__PROBLEM TO SOLVE__.
With the pictures left out, restate exactly the part below that opens with the line containing "Task: Click the go-up arrow in Lists panel" and closes with the line containing "The image size is (1332, 606).".

__AVAILABLE DATA__.
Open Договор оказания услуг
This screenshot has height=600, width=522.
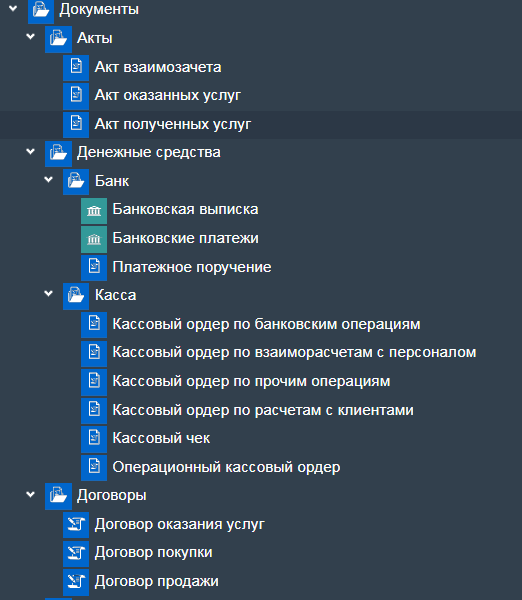click(x=179, y=524)
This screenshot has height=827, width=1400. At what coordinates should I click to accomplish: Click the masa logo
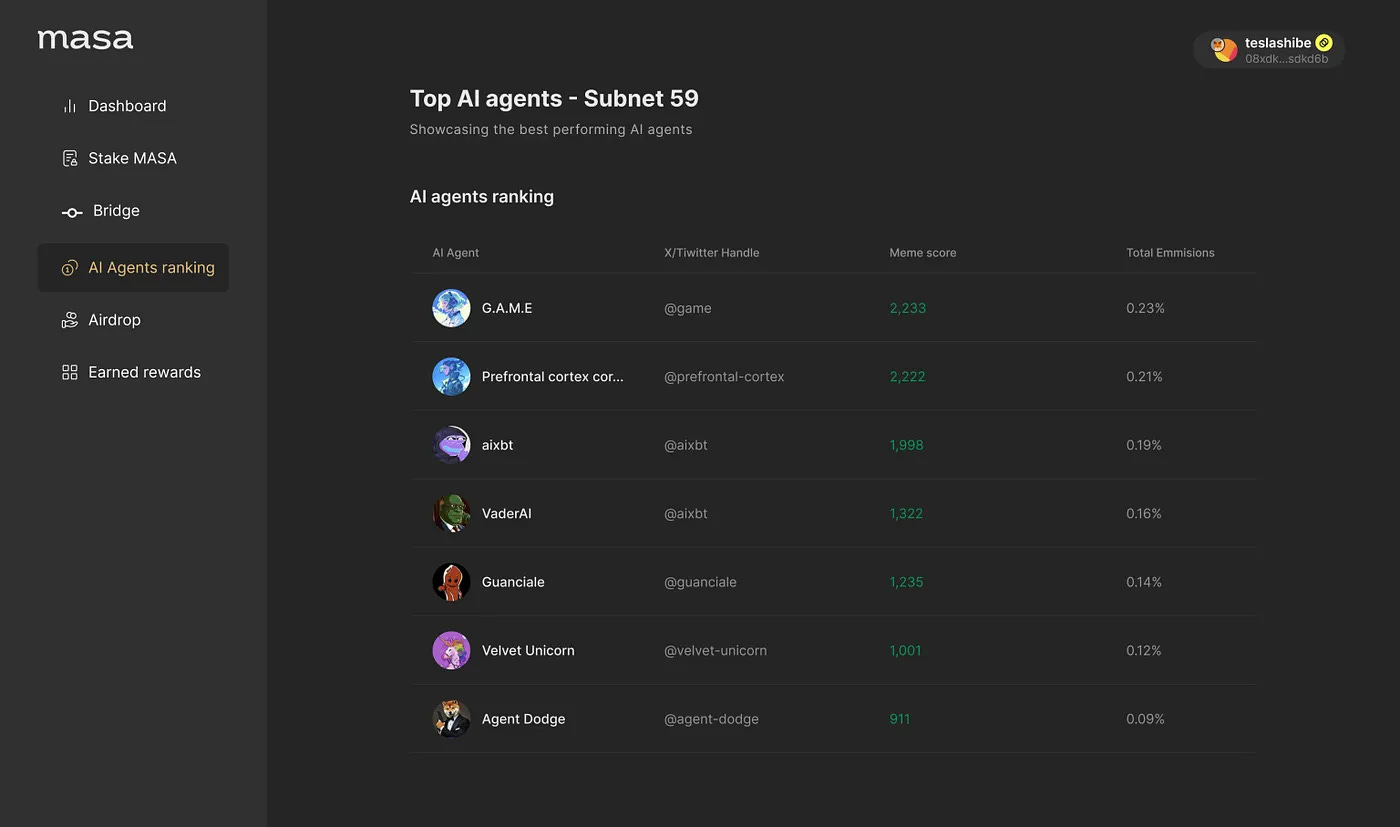(x=85, y=39)
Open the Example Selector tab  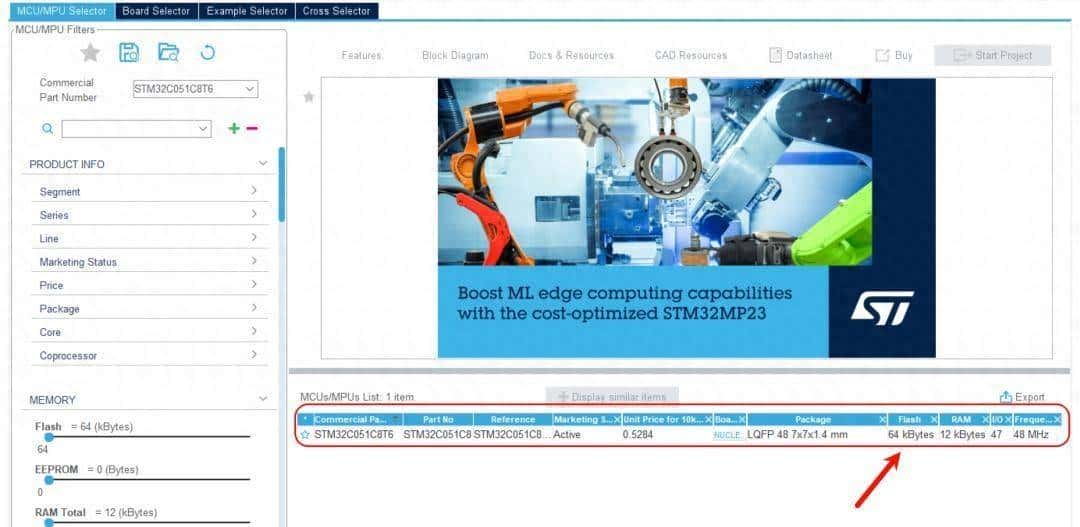pos(246,11)
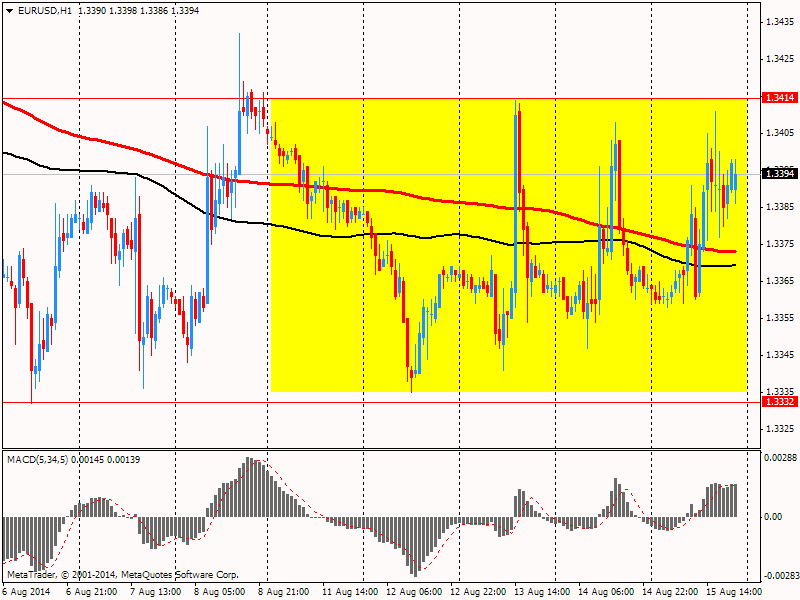Image resolution: width=800 pixels, height=600 pixels.
Task: Click the red 1.3414 price tag
Action: (x=779, y=98)
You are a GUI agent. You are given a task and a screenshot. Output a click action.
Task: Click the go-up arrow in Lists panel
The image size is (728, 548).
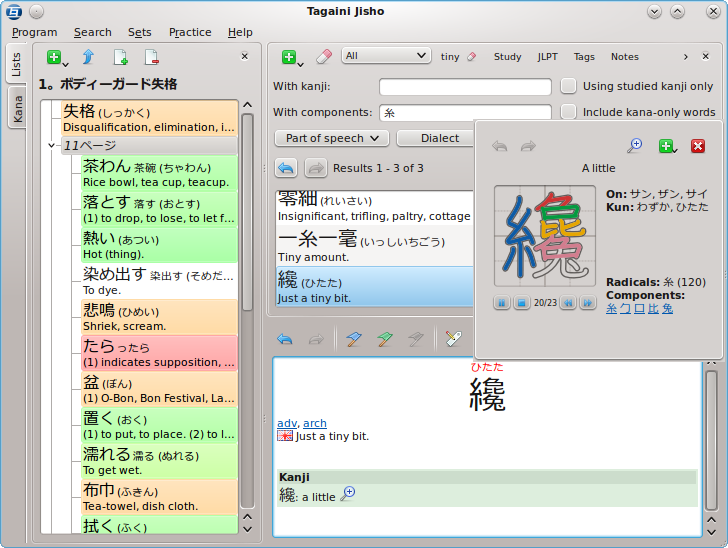point(88,57)
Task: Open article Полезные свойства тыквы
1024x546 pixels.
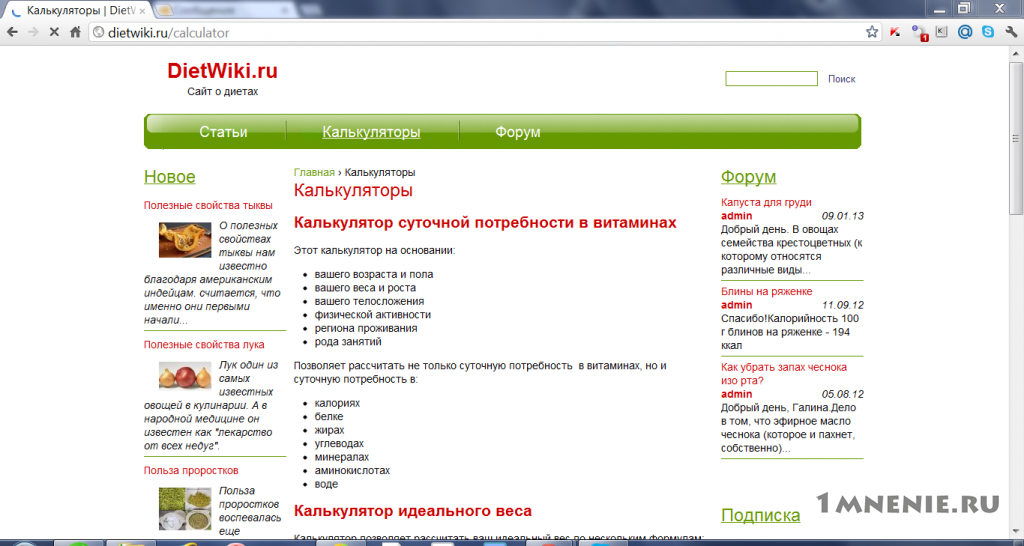Action: (208, 205)
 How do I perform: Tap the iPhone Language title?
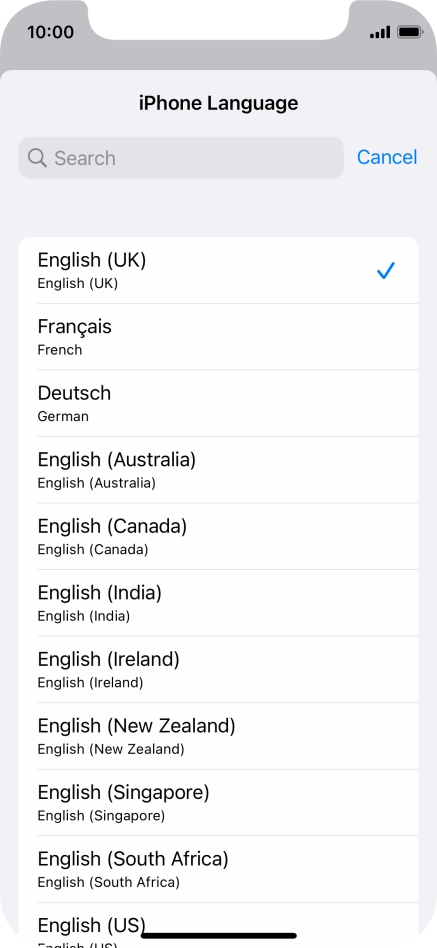coord(218,103)
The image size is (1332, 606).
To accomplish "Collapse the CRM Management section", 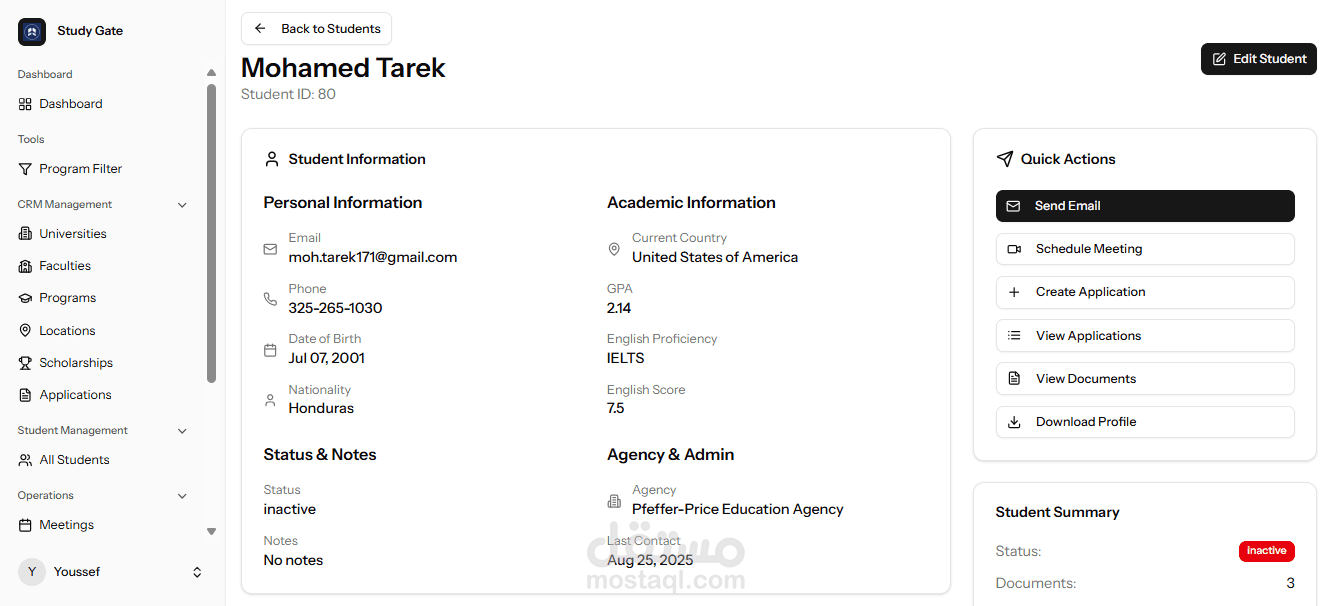I will [x=182, y=205].
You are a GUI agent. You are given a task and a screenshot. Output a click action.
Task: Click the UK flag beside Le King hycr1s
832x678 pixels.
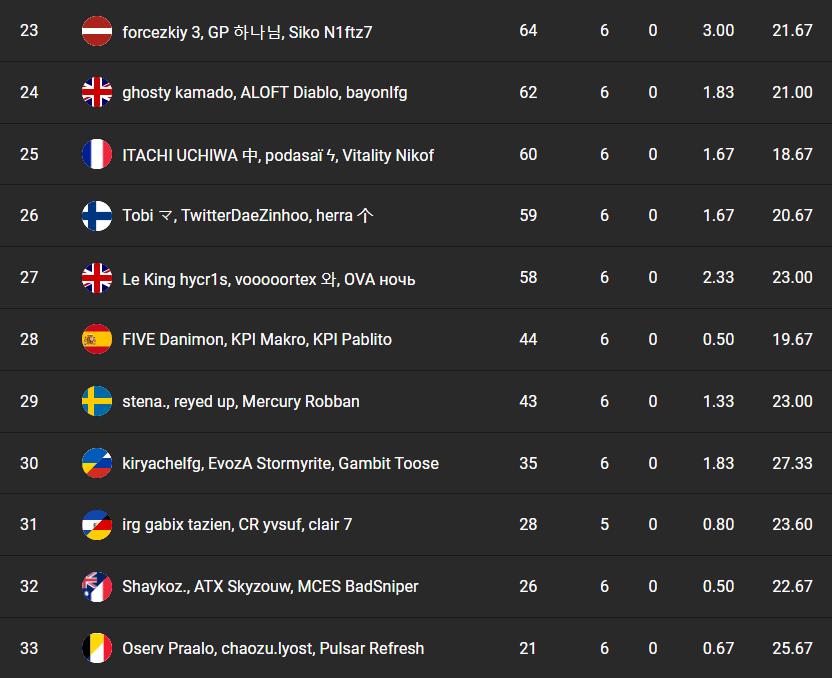coord(97,277)
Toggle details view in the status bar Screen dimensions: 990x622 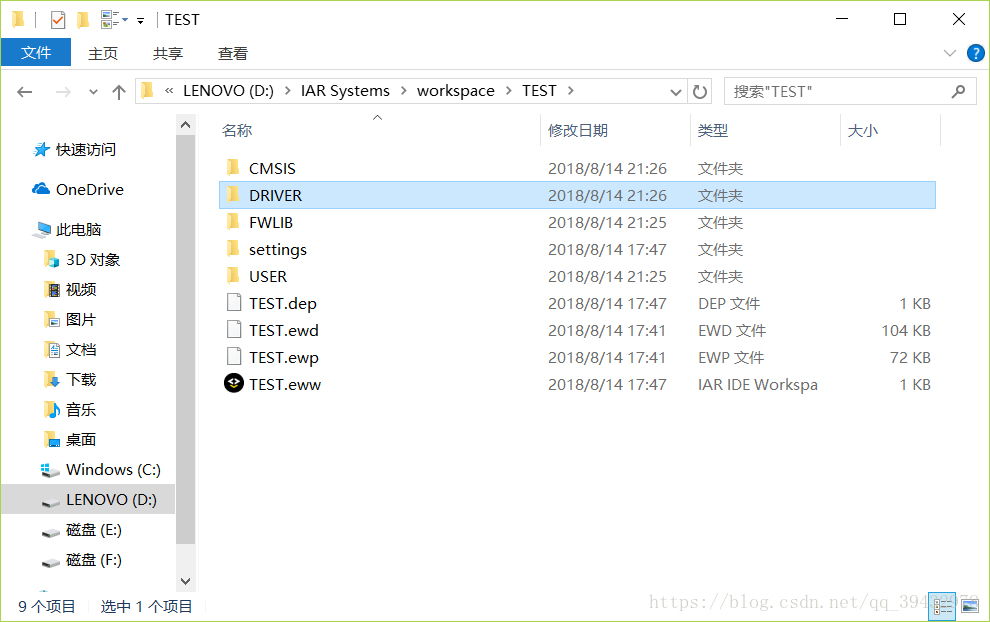(942, 605)
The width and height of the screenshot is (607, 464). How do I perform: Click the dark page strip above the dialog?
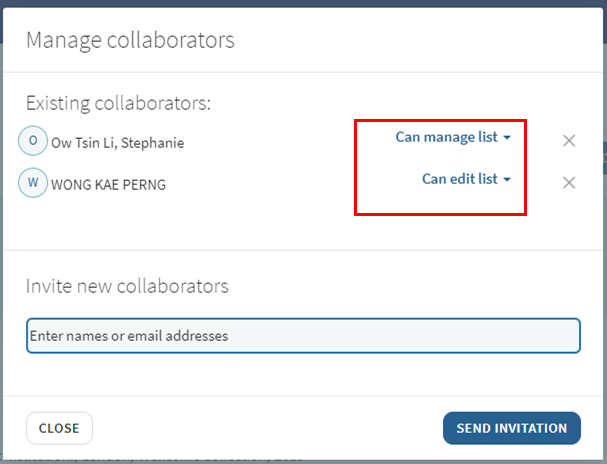(300, 4)
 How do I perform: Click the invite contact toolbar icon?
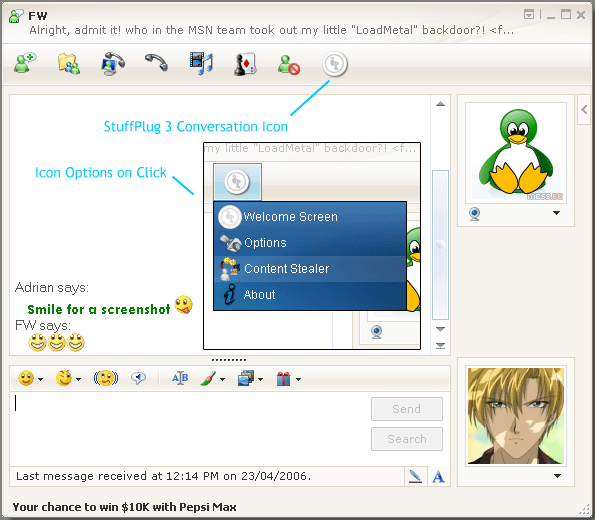coord(25,63)
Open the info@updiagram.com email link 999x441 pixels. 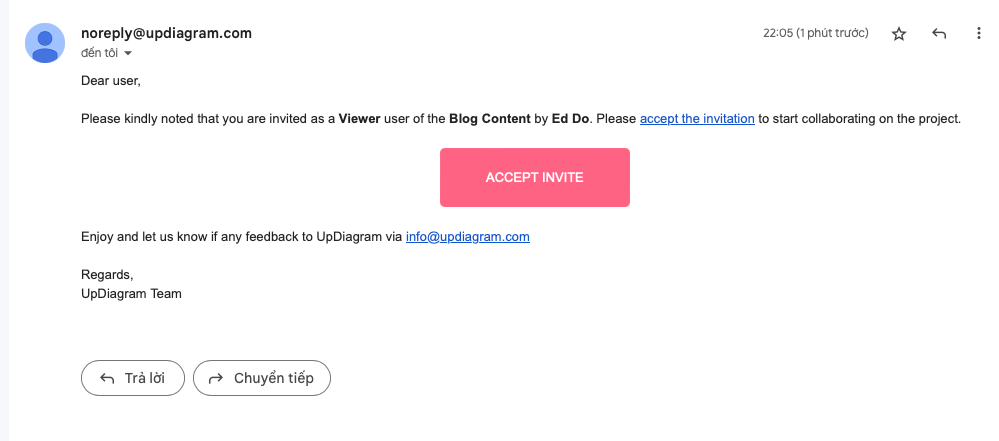coord(468,237)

__SOLUTION BELOW__.
Task: Click the go-up arrow in Lists panel
The image size is (728, 548).
point(88,57)
Task: Open article Полезные свойства тыквы
1024x546 pixels.
Action: (208, 205)
 How do I perform: Tap the iPhone Language title?
coord(218,103)
The image size is (1332, 606).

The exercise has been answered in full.